Allez, pas besoin de chercher midi à quatorze heures (on le trouverait pas, de toute façon), un mot, un seul pour résumer la texture de ce yaourt nature. Comment ? Epais ? Non, pas assez vendeur. Dégueulasse ? Non, tu n’y es pas Jonathan. Spermique ? Ce n’est pas ça non plus. Onctueux, c’est onctueux qu’on cherchait, bien vu Serge.

Rafraîchissant

Ça c’est le comble ; alors que je prenais une douche chaude, je me suis retrouvé à me laver les cheveux avec un shampoing aux agrumes rafraîchissants.
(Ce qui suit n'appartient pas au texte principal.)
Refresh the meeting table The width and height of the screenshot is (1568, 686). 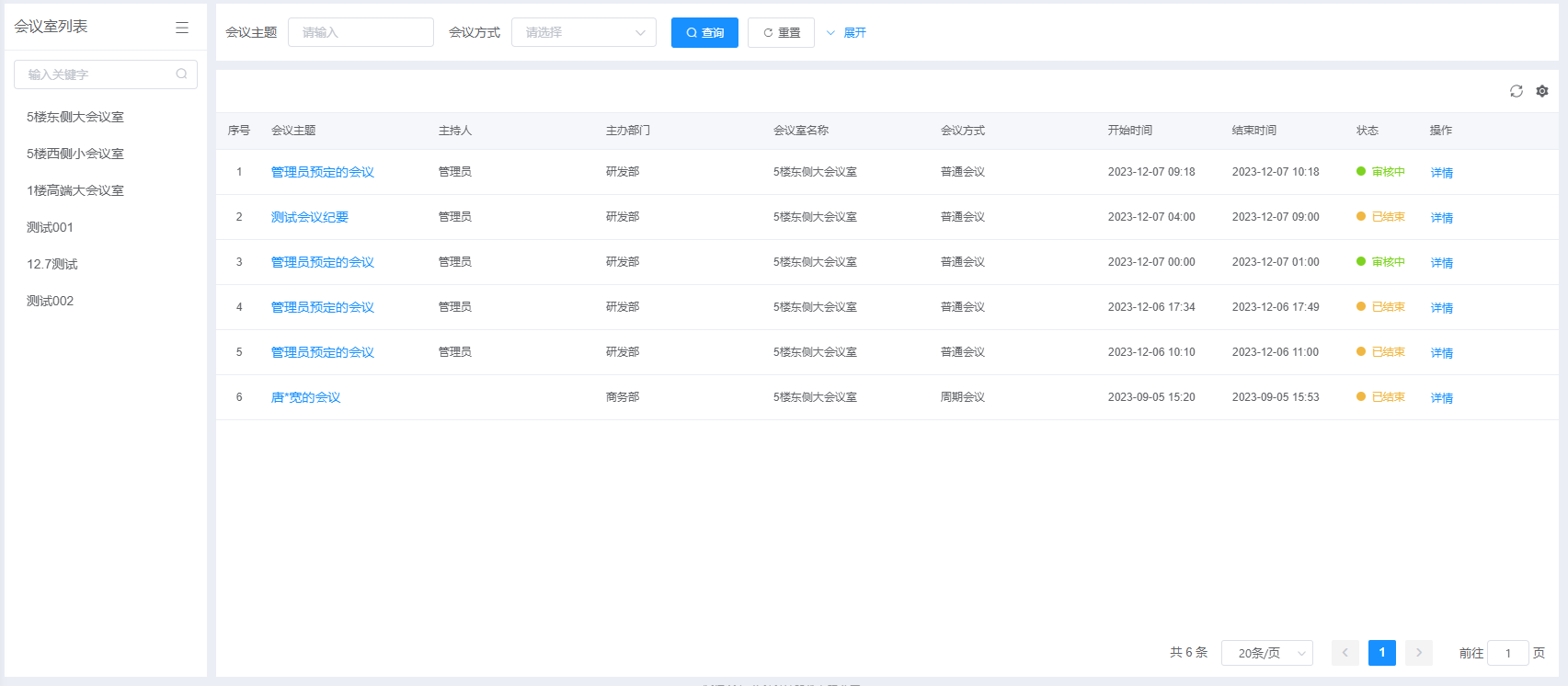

Sensation de chaud-froid, douche écossaise, j’entendais déjà le son des bignous, moi, alala, quel moment privilégié.

Inimitable

Tu peux pas test’, essaie même pas de te lancer dans le business du pain de mie, mec, on te le dit, on te l’écrit noir sur blanc : cette saveur, elle est inimitable. On aurait pu dire unique ; ça aurait laissé une marge de progression pour les petits malins qui auraient voulu tenter le coup. Mais non, elle est inimitable. Et c’est vrai que ce léger goût de moisi, je ne suis pas sûr de pouvoir l’imiter.

Tendresse

Qu’est-ce qui nous arrive, petit pot de beurre ? T’es là, devant moi, et je sais pas je ressens de ta part comme un élan d’amour. Qu’est-ce qui nous arrive ? Est-ce que toi et moi, on serait en train de former un nous ? Là, quand je te tartine et que tu me regardes avec tes petits yeux doux (c’est le comble pour un beurre salé). Comment qualifier ce moment ? Je sais : c’est un moment tendresse.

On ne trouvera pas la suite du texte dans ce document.